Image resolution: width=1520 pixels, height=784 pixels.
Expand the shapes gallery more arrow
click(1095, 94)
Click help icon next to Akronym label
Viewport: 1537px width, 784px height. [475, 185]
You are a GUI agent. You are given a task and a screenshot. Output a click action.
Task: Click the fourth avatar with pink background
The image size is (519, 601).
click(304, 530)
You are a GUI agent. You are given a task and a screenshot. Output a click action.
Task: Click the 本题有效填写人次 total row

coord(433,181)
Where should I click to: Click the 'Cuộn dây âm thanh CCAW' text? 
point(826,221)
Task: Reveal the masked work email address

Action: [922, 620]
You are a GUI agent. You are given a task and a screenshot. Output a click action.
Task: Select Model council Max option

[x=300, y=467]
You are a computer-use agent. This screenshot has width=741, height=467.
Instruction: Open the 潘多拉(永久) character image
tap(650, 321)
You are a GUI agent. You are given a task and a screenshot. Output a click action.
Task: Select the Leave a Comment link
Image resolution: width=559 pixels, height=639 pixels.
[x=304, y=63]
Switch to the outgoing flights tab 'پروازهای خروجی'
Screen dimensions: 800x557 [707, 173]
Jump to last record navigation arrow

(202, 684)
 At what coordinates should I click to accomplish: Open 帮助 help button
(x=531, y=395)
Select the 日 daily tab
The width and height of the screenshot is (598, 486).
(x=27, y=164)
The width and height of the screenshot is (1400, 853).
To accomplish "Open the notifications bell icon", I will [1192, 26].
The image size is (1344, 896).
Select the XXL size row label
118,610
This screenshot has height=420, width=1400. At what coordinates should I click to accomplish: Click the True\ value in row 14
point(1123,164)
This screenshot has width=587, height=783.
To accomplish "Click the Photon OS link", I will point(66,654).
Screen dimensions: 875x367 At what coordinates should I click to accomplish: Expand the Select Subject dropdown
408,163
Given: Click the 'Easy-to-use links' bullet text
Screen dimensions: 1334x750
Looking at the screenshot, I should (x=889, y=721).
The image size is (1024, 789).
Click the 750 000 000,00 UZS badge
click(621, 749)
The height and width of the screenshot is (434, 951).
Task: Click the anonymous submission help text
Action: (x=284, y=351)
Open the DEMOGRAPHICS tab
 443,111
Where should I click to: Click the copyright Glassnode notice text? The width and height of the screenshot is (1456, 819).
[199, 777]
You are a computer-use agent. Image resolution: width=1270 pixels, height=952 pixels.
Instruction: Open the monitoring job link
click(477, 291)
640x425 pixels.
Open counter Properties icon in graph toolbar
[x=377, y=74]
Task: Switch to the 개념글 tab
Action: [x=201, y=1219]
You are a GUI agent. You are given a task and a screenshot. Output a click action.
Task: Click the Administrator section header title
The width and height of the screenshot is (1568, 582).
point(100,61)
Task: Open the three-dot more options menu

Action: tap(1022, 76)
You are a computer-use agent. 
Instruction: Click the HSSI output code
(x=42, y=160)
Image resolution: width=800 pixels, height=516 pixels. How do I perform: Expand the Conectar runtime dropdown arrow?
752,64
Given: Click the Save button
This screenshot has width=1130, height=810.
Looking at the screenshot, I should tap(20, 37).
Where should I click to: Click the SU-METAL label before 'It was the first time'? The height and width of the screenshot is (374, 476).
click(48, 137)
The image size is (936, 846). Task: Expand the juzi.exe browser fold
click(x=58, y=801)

- - -

**Prompt:** In full and verbatim, repeat the records given above.

**Result:**
Image resolution: width=1520 pixels, height=784 pixels.
Expand the shapes gallery more arrow
click(1095, 94)
Click help icon next to Akronym label
Viewport: 1537px width, 784px height. [475, 185]
You are a GUI agent. You are given a task and a screenshot. Output a click action.
Task: Click the fourth avatar with pink background
The image size is (519, 601).
click(304, 530)
You are a GUI agent. You are given a task and a screenshot. Output a click action.
Task: Click the 本题有效填写人次 total row

coord(433,181)
Where should I click to: Click the 'Cuộn dây âm thanh CCAW' text? 
point(826,221)
Task: Reveal the masked work email address

Action: [922, 620]
You are a GUI agent. You are given a task and a screenshot. Output a click action.
Task: Select Model council Max option

[x=300, y=467]
You are a computer-use agent. This screenshot has width=741, height=467.
Instruction: Open the 潘多拉(永久) character image
tap(650, 321)
You are a GUI agent. You are given a task and a screenshot. Output a click action.
Task: Select the Leave a Comment link
Image resolution: width=559 pixels, height=639 pixels.
[x=304, y=63]
Switch to the outgoing flights tab 'پروازهای خروجی'
Screen dimensions: 800x557 [707, 173]
Jump to last record navigation arrow

(202, 684)
 At what coordinates should I click to accomplish: Open 帮助 help button
(x=531, y=395)
Select the 日 daily tab
The width and height of the screenshot is (598, 486).
(x=27, y=164)
The width and height of the screenshot is (1400, 853).
To accomplish "Open the notifications bell icon", I will [1192, 26].
The image size is (1344, 896).
Select the XXL size row label
118,610
This screenshot has height=420, width=1400. At what coordinates should I click to accomplish: Click the True\ value in row 14
point(1123,164)
This screenshot has width=587, height=783.
To accomplish "Click the Photon OS link", I will point(66,654).
Screen dimensions: 875x367 At what coordinates should I click to accomplish: Expand the Select Subject dropdown
408,163
Given: Click the 'Easy-to-use links' bullet text
Screen dimensions: 1334x750
Looking at the screenshot, I should (x=889, y=721).
The image size is (1024, 789).
Click the 750 000 000,00 UZS badge
click(621, 749)
The height and width of the screenshot is (434, 951).
Task: Click the anonymous submission help text
Action: (x=284, y=351)
Open the DEMOGRAPHICS tab
 443,111
Where should I click to: Click the copyright Glassnode notice text? The width and height of the screenshot is (1456, 819).
[199, 777]
You are a computer-use agent. Image resolution: width=1270 pixels, height=952 pixels.
Instruction: Open the monitoring job link
click(477, 291)
640x425 pixels.
Open counter Properties icon in graph toolbar
[x=377, y=74]
Task: Switch to the 개념글 tab
Action: [x=201, y=1219]
You are a GUI agent. You are given a task and a screenshot. Output a click action.
Task: Click the Administrator section header title
The width and height of the screenshot is (1568, 582).
point(100,61)
Task: Open the three-dot more options menu

Action: tap(1022, 76)
You are a computer-use agent. 
Instruction: Click the HSSI output code
(x=42, y=160)
Image resolution: width=800 pixels, height=516 pixels. How do I perform: Expand the Conectar runtime dropdown arrow?
752,64
Given: Click the Save button
This screenshot has width=1130, height=810.
Looking at the screenshot, I should tap(20, 37).
Where should I click to: Click the SU-METAL label before 'It was the first time'? The height and width of the screenshot is (374, 476).
click(48, 137)
The image size is (936, 846). Task: Expand the juzi.exe browser fold
click(x=58, y=801)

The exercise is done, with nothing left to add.